#### [ASSIGNMENT]
In the entries below, find the line with "Task: Select the 管理者モードで利用中 status text" and the line with "Click the SAVE button"; copy them and every line between them exactly, but not the pictures.

#### [DATASET ENTRIES]
BEGIN
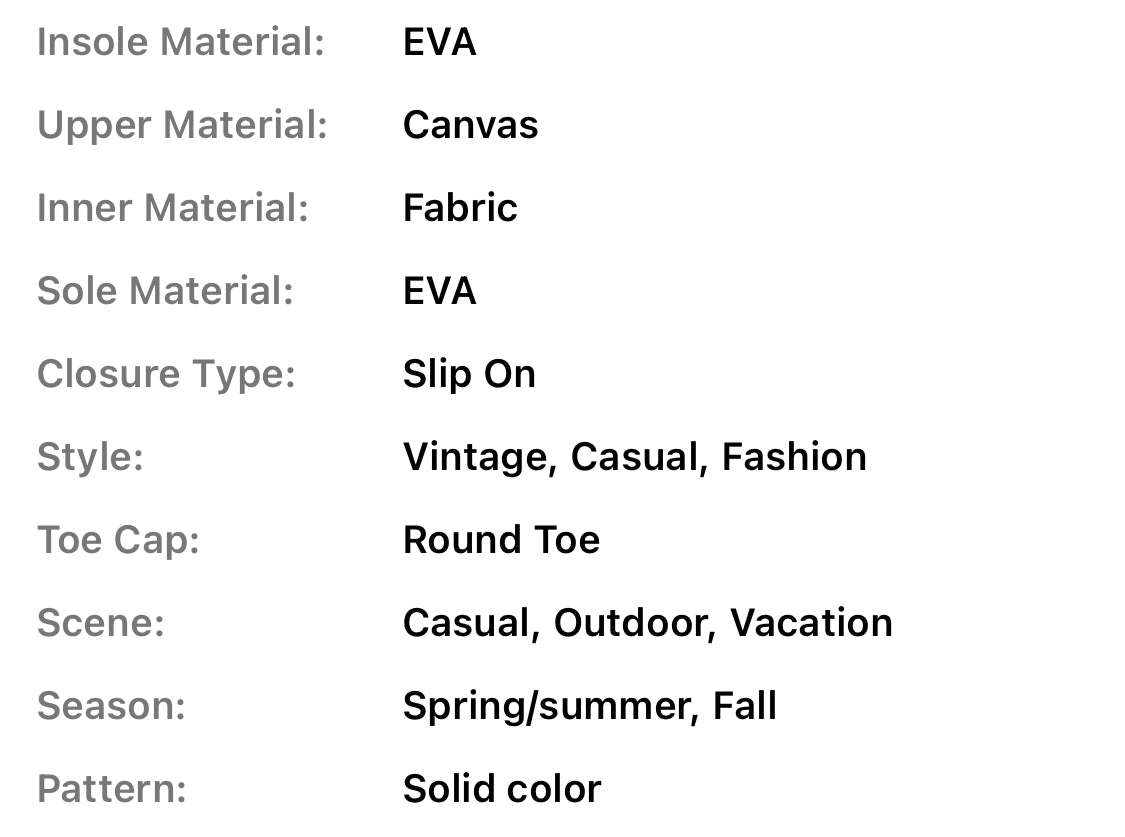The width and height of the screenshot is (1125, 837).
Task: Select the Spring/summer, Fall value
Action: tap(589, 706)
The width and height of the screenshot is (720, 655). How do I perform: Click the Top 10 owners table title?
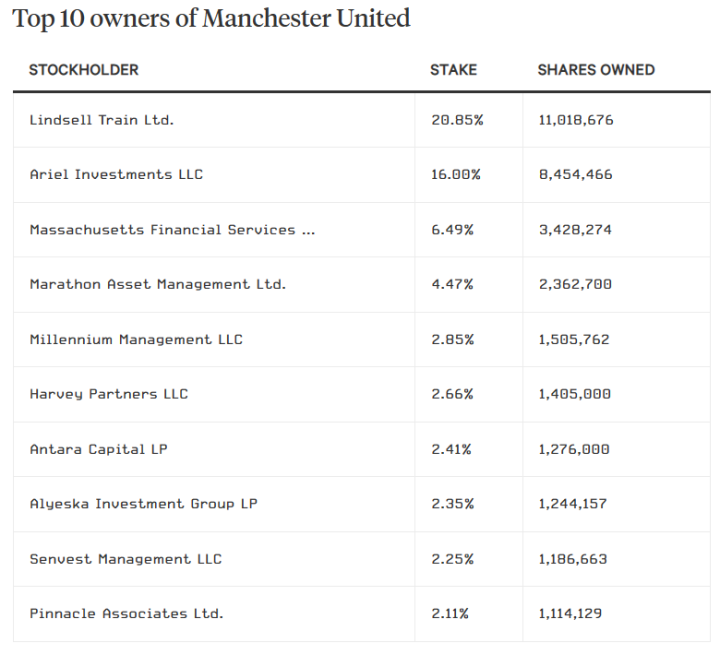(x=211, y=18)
END
BEGIN
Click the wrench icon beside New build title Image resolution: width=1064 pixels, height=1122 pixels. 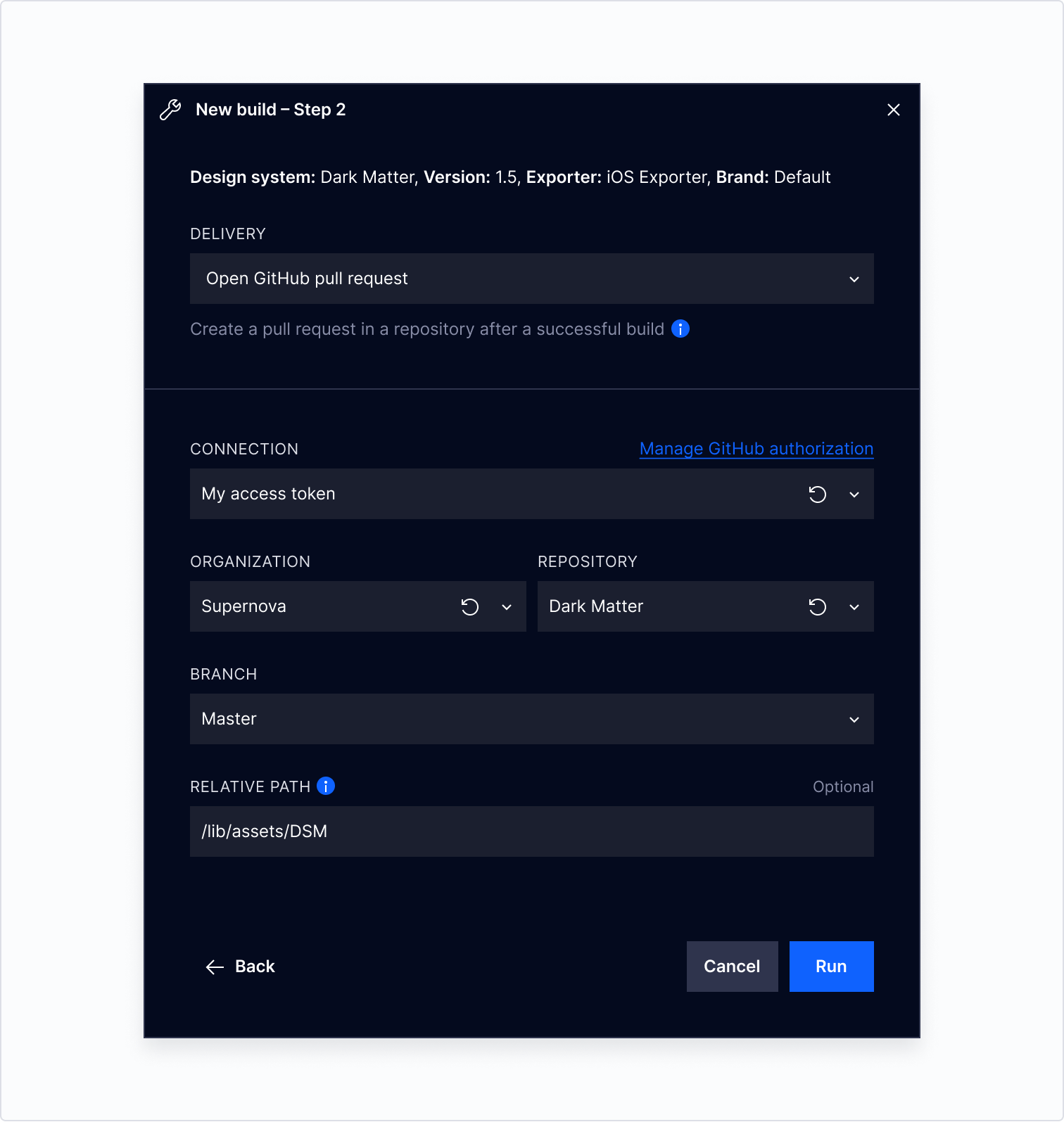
END
BEGIN
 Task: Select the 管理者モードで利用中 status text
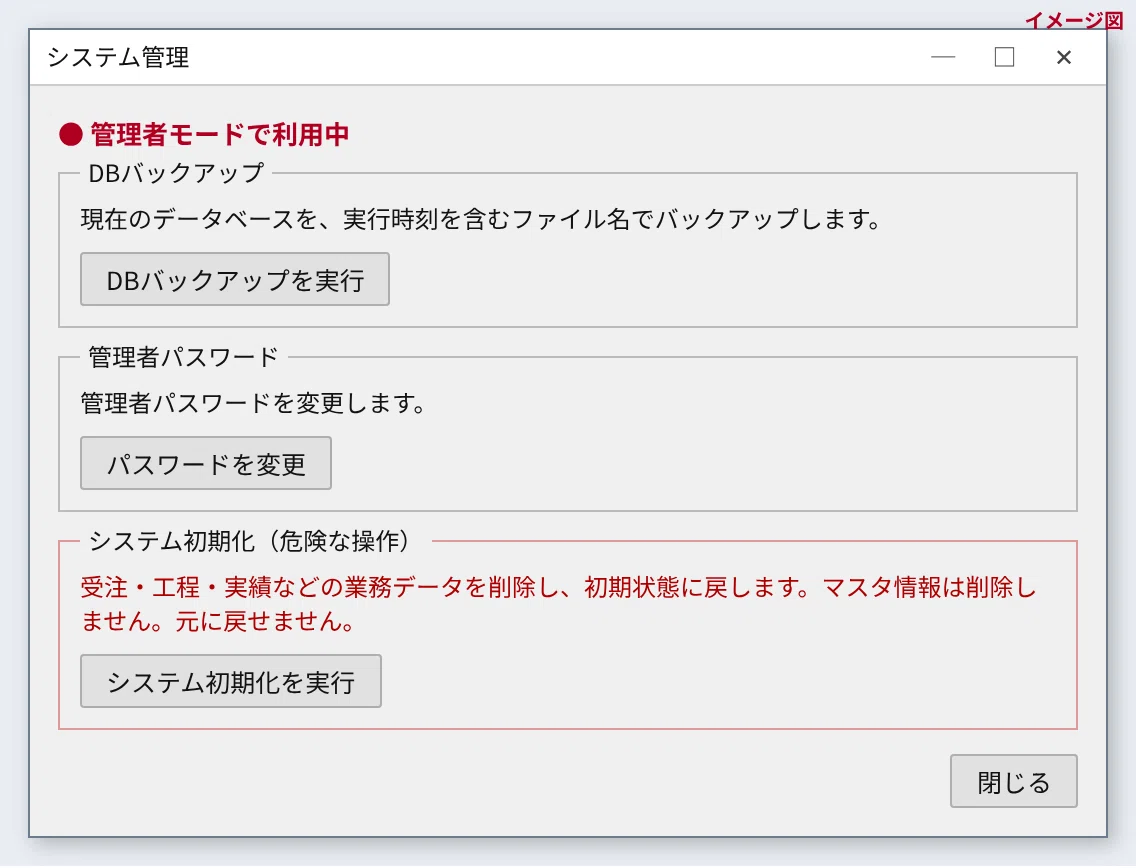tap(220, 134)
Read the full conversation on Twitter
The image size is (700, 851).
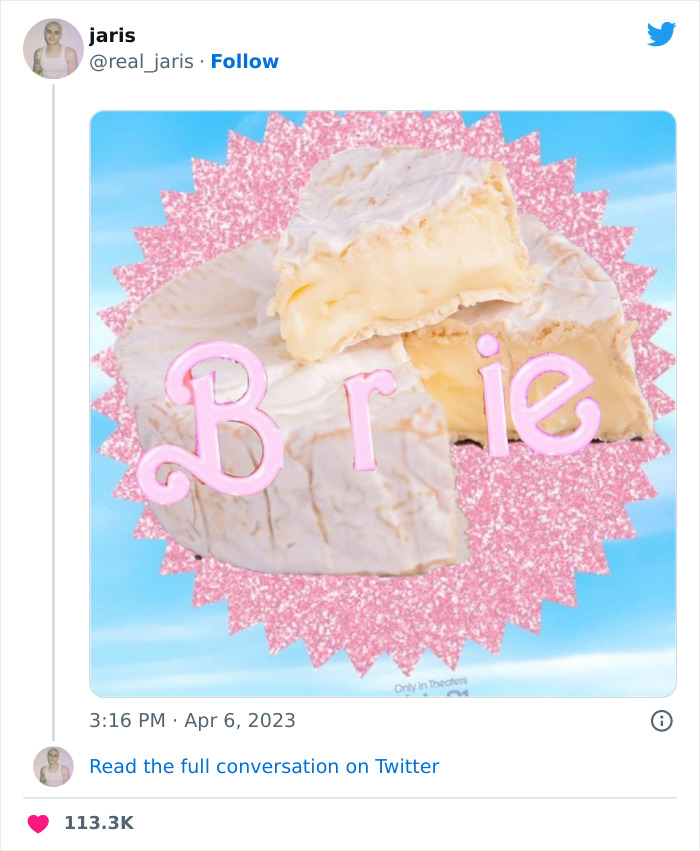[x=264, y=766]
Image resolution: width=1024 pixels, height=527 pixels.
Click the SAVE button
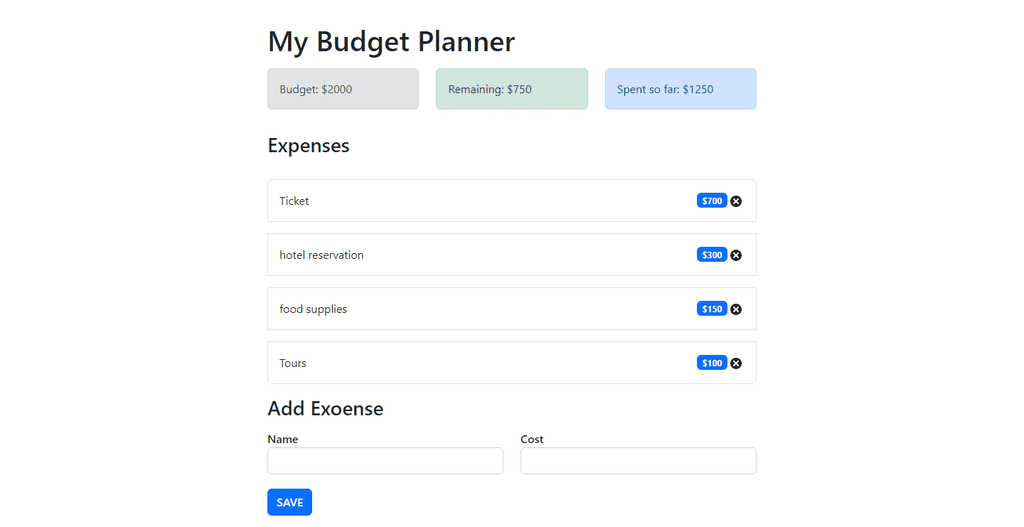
END
#### [PROBLEM SOLUTION]
 Task: Select the 管理者モードで利用中 status text
tap(220, 134)
Read the full conversation on Twitter
The image size is (700, 851).
[x=264, y=766]
Image resolution: width=1024 pixels, height=527 pixels.
Click the SAVE button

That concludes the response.